"En el mismo instante en que ese sorbo de té mezclado con sabor a pastel tocó mi paladar... el recuerdo se hizo presente... Era el mismo sabor de aquella magdalena que mi tía me daba los sábados por la mañana. Tan pronto como reconocí los sabores de aquella magdalena... apareció la casa gris y su fachada, y con la casa la ciudad, la plaza a la que se me enviaba antes del mediodía, las calles..." Me disculparán de antemano por sintetizar de este modo el celebérrimo texto de Por el camino de Swann , dentro a su vez de la extensa En busca del tiempo perdido , y en la que Proust saca a relucir lo que él mismo denominaría la memoria involuntaria, al recordar su más tierna infancia en la mansión de tía Léonie (su tía Isabel en la realidad), de la localidad de Illiers-Combray, junto a Chartres, a poco más de un centenar de kilómetros del propio París. Así, de esta manera tan singular como inextricable, el genial maestro francés afloraría sus más íntimos recuerdos alcanzando una suerte de simultaneidad de pasado y presente y construyendo la realidad más allá del tiempo mismo. Esta podría ser una extractada definición de la archifamosa magdalena proustiana. Pues bien, guardadas las distancias y elementos de desenlace, incluso pudiéramos llegar a alcanzar esas sensaciones; el problema es que tan sutiles percepciones --de hecho le sucedería al mismísimo Proust-- no tienen porqué revivirse siempre en positivo. Sin ir más lejos, en estas últimas semanas estoy sintiendo como un flash-back, la memoria involuntaria de un siniestro índice que ya parecía olvidado: la cautela ante la pluralidad de opinión por presunción de subjetividad o dicterio. Controversia inconcebible a estas alturas dado el dictamen constitucional y todo el espíritu de una jurisprudencia que en tales casos ha resuelto reguladamente desde 1978 hasta el día de la fecha. Un paralelismo pues entre el ayer y el hoy luego de que nada más y nada menos que la WPFC, el IPI y la WAN nos acaben de dar un apercibimiento respecto al significado de la libertad de expresión en cualquier democracia que se precie.
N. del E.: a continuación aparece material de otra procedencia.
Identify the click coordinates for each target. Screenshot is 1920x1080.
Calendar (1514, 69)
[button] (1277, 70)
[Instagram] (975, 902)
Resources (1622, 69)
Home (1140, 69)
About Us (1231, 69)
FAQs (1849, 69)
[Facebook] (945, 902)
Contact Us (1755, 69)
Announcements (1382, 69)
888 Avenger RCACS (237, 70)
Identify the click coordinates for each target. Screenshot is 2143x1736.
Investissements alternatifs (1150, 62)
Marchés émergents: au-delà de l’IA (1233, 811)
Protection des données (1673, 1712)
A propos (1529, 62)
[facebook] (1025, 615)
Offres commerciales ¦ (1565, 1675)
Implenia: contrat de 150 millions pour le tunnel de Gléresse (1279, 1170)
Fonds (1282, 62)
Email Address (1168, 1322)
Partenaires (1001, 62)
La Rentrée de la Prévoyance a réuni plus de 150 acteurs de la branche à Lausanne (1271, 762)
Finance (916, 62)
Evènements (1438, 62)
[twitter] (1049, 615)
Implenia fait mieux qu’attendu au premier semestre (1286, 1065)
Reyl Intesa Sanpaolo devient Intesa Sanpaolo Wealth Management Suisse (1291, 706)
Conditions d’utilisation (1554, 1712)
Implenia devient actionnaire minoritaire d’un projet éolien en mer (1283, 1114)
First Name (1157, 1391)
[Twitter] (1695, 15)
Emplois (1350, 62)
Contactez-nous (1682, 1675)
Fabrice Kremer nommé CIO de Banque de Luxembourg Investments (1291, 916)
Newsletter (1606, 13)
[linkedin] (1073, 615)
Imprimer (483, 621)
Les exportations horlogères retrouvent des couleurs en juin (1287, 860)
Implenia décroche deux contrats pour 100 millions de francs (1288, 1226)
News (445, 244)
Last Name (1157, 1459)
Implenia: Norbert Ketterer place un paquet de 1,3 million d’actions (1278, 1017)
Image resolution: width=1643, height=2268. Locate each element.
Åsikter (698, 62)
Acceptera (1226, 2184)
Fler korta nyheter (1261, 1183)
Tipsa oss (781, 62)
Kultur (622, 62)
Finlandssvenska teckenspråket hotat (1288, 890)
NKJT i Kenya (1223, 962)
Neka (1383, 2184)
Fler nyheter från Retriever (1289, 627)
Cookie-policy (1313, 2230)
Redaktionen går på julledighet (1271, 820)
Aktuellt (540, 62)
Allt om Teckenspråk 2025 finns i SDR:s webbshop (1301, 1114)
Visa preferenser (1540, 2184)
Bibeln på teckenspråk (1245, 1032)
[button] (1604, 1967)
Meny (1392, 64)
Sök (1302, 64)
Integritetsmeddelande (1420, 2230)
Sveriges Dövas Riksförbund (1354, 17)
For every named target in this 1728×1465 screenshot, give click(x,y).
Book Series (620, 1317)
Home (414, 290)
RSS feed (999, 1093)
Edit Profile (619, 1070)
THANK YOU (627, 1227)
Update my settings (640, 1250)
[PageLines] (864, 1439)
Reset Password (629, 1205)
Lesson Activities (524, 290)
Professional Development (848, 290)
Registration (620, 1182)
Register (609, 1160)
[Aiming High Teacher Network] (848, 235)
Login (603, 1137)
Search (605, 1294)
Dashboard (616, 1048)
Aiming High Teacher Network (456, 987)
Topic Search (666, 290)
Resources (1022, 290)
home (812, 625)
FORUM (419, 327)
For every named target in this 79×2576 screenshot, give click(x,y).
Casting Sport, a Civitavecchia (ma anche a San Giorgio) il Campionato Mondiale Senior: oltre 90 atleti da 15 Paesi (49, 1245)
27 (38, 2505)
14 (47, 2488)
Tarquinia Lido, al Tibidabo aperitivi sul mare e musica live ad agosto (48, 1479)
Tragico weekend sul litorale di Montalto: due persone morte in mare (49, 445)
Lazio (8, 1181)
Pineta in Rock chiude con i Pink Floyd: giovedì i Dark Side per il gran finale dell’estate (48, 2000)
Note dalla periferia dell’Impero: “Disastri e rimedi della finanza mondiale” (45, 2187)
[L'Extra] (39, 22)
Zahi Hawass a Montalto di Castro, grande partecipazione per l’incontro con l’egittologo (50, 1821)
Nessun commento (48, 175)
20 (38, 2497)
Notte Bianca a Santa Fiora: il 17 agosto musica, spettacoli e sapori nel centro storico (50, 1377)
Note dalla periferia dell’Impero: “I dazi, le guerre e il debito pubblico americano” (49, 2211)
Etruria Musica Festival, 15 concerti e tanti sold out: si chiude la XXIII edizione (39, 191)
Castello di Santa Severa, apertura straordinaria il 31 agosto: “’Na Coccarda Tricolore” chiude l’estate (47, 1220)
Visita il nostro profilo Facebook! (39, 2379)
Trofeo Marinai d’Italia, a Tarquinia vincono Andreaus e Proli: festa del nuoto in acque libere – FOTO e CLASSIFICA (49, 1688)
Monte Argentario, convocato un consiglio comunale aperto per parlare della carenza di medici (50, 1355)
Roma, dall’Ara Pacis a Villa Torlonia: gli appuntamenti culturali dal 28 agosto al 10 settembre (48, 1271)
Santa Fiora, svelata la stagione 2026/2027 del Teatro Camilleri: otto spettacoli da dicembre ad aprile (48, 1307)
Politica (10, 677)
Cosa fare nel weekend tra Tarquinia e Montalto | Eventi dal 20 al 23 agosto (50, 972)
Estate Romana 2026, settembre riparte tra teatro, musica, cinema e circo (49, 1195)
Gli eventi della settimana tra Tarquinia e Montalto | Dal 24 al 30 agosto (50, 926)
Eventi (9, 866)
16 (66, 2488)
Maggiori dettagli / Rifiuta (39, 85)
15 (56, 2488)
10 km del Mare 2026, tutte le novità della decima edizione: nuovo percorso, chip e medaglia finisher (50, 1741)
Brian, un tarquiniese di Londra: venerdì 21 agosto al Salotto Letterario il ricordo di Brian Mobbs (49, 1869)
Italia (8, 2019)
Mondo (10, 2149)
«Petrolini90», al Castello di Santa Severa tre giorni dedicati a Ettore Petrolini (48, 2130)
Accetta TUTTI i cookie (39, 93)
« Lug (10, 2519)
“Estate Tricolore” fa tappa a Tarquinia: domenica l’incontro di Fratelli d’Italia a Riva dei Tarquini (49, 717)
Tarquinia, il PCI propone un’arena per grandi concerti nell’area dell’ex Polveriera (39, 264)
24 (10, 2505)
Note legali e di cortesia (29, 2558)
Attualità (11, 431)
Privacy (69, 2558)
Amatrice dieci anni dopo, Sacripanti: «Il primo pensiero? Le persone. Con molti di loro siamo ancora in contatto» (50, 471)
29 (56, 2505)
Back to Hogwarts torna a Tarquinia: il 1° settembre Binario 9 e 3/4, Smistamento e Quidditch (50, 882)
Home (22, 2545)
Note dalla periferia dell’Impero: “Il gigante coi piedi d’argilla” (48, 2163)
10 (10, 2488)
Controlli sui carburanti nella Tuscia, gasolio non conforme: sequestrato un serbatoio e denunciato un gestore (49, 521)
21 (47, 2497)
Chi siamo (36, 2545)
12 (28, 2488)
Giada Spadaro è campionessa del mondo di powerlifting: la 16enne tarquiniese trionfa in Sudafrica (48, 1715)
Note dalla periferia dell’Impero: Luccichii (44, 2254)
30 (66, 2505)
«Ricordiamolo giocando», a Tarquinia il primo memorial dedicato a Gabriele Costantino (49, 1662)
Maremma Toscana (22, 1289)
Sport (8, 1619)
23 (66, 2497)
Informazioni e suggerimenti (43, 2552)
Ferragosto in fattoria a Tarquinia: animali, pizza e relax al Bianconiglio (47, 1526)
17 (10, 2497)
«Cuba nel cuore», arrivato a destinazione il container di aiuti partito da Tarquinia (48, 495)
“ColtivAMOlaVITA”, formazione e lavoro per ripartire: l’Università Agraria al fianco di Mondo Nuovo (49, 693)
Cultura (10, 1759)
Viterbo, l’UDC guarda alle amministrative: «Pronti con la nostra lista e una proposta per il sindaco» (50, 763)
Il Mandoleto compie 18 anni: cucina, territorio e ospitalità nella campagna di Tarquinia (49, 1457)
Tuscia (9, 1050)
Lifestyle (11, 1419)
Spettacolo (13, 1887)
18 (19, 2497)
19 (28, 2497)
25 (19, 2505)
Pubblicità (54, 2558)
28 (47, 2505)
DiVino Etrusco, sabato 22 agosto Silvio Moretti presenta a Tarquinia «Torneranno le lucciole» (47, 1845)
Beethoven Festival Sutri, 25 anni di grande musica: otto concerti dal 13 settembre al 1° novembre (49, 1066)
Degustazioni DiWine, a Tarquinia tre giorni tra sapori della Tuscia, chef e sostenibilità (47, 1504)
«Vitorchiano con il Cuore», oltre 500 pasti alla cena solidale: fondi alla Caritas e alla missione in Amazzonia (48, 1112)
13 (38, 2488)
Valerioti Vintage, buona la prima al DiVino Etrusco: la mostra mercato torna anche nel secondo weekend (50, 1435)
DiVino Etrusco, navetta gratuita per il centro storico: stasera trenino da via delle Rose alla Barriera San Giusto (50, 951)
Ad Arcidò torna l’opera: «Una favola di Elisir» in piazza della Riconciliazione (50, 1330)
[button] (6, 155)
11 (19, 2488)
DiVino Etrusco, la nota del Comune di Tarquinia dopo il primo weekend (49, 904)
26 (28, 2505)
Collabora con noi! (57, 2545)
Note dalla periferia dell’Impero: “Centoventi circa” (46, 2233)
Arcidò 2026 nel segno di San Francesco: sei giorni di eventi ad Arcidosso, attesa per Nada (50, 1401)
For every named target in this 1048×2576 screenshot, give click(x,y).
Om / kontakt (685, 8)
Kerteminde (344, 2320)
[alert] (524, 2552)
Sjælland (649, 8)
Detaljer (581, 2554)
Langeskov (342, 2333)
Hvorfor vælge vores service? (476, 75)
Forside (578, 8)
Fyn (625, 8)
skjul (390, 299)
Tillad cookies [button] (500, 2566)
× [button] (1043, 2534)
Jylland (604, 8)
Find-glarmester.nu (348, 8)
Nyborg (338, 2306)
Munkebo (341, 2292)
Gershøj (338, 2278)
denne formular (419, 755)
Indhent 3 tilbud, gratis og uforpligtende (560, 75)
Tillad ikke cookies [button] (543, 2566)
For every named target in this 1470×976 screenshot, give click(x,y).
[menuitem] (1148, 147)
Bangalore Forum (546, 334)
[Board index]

Proust habló de mensajes pero en su época estalla el asunto Dreyfus que no sólo le afectó, sino a su obra y a la sociedad, al precio de infamia, exilio y quizá la muerte de un ilustre mensajero: Emile Zola. Años después, Proust asumiría en La prisionera que a partir de cierta edad hacemos como que no nos importan las cosas que más deseamos. No me pregunten cómo ni por qué.